9.02.1974, Demonstration gegen die Pläne der Landesregierung in NRW

13. Februar 1974 - Erstes Volksbegehren in NRW beginnt

Stand: 13.02.2019, 00:00 Uhr

In NRW werden ab Mitte der 1960er Jahre die Grenzen zwischen vielen Städten und Landkreisen verrückt. Durch den Zusammenschluss von Gemeinden soll die Verwaltung effizienter werden - so will es die NRW-Regierung.

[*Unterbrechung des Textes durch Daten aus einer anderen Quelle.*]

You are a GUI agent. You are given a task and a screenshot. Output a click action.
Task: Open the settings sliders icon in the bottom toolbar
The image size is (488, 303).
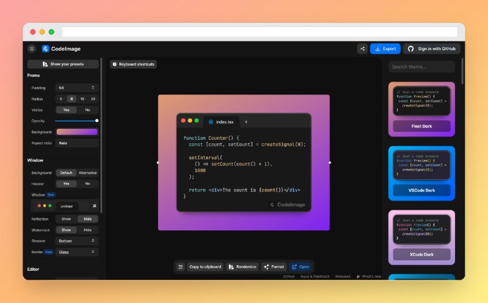(181, 266)
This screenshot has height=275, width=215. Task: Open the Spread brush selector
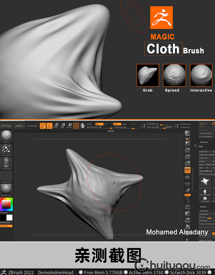[x=6, y=136]
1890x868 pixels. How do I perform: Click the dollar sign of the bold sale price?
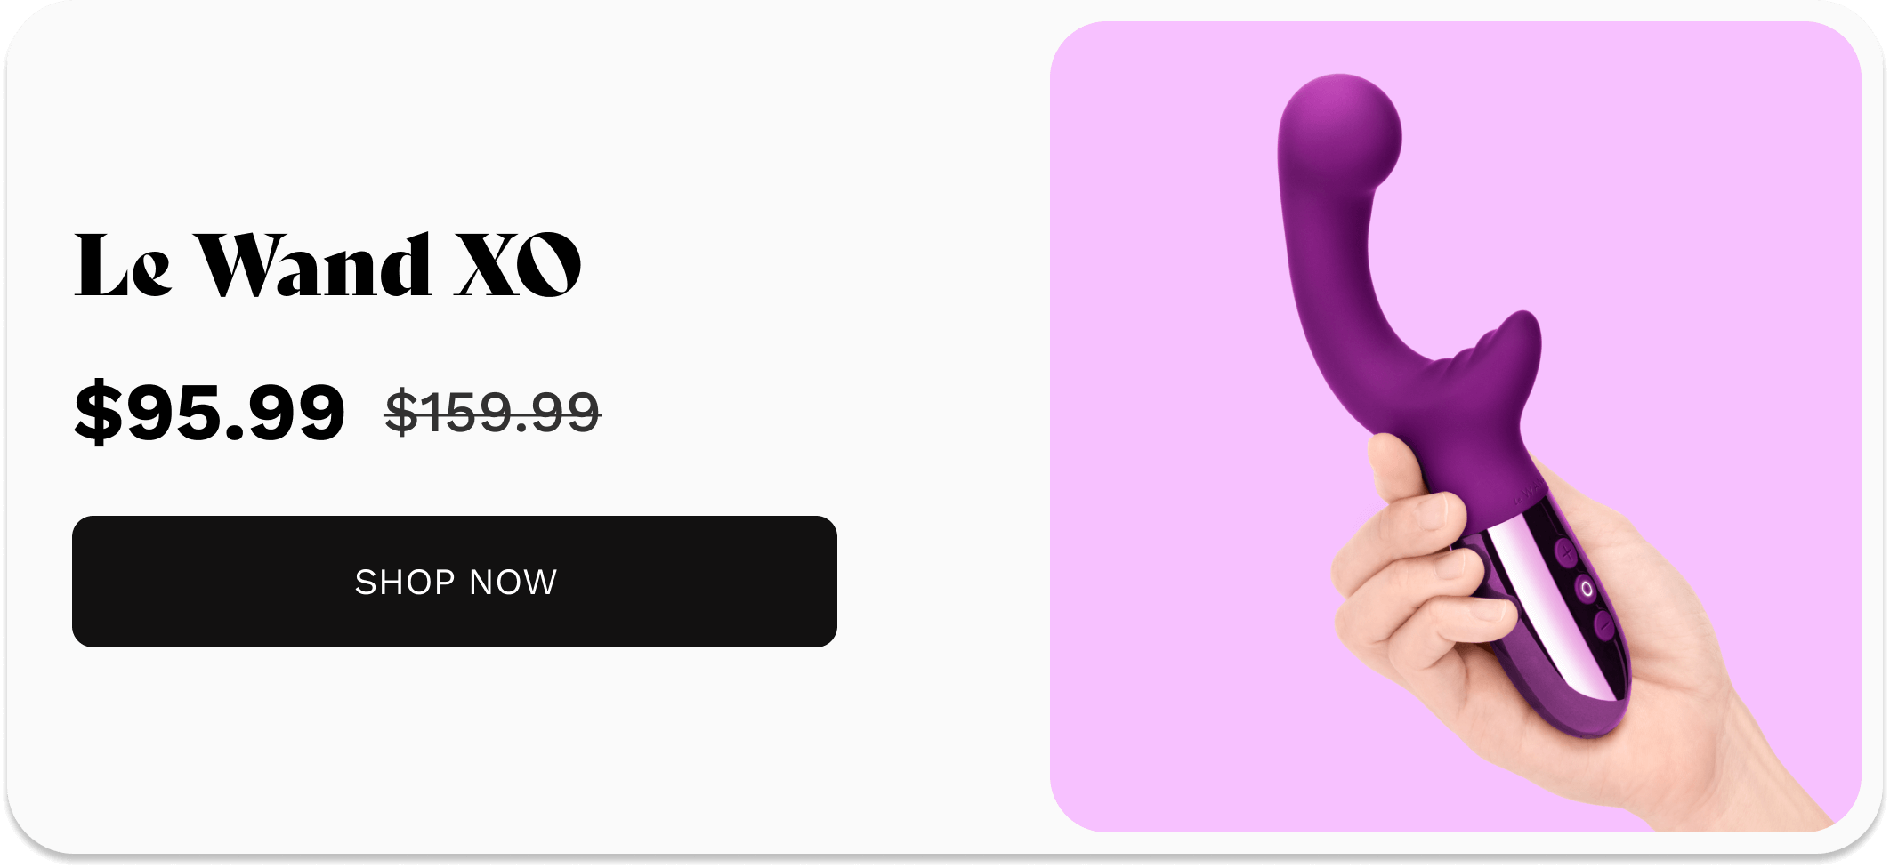pos(98,412)
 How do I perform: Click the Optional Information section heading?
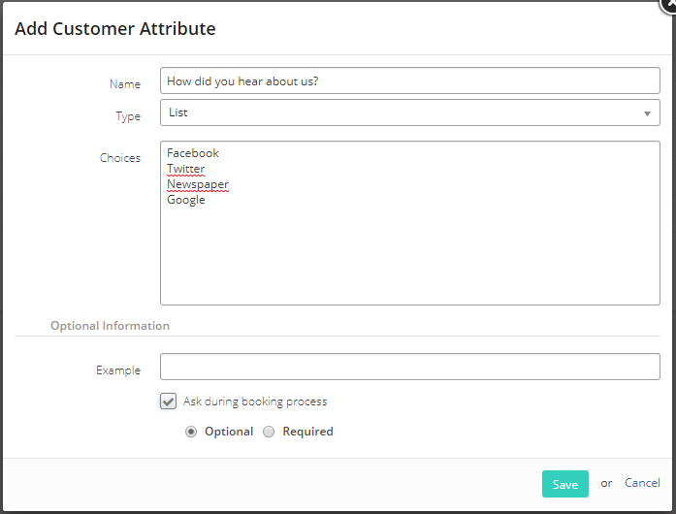(110, 326)
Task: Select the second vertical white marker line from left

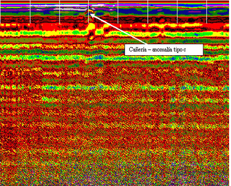Action: (x=60, y=12)
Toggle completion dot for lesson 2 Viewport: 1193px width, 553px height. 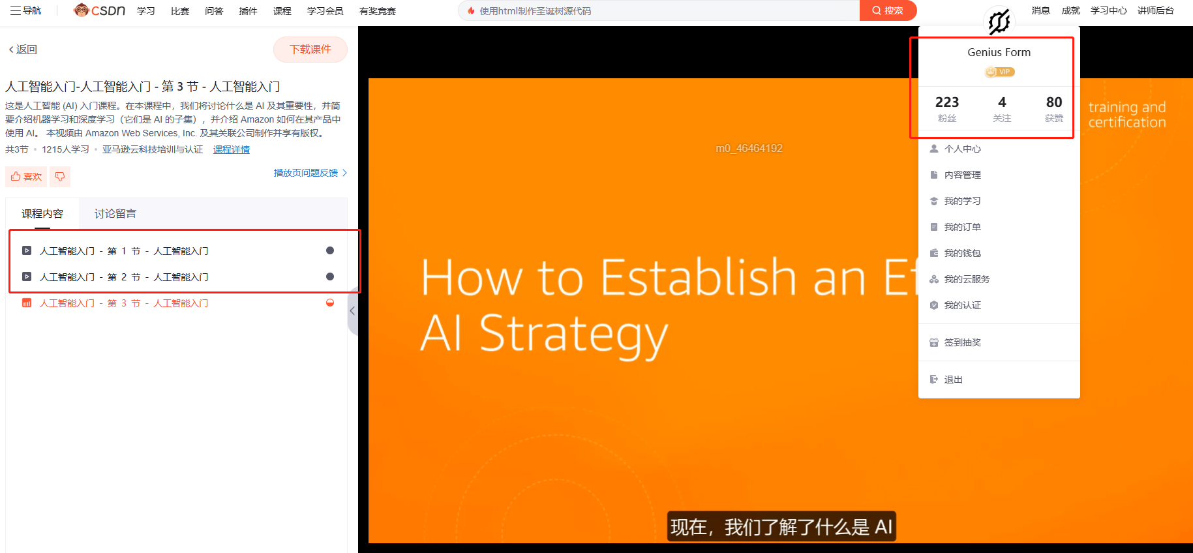point(330,277)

Als die Gebietsreform die Ballungsgebiete ereilt, wächst der Widerstand. Viele Bürger wollen lieber eigenständig bleiben. "Unser Porz soll Porz bleiben", heißt es etwa hinter der südlichen Kölner Stadtgrenze. "Wir wollen nicht nach Duisburg", tönt es auch aus Rheinhausen.

Bürgerinitiativen schließen sich zusammen

Zentrum des Widerstandes wird Wattenscheid, das nach der Neugliederung zum Bochumer Vorort werden soll. "Es gab Hunderte von Bürgerinitiativen (...) und die haben wir dann zusammengefasst", erinnert sich Jost Benfer, Mitorganisator des Widerstandes.

Volksbegehren gegen kommunale Neuordnung (am 13.02.1974)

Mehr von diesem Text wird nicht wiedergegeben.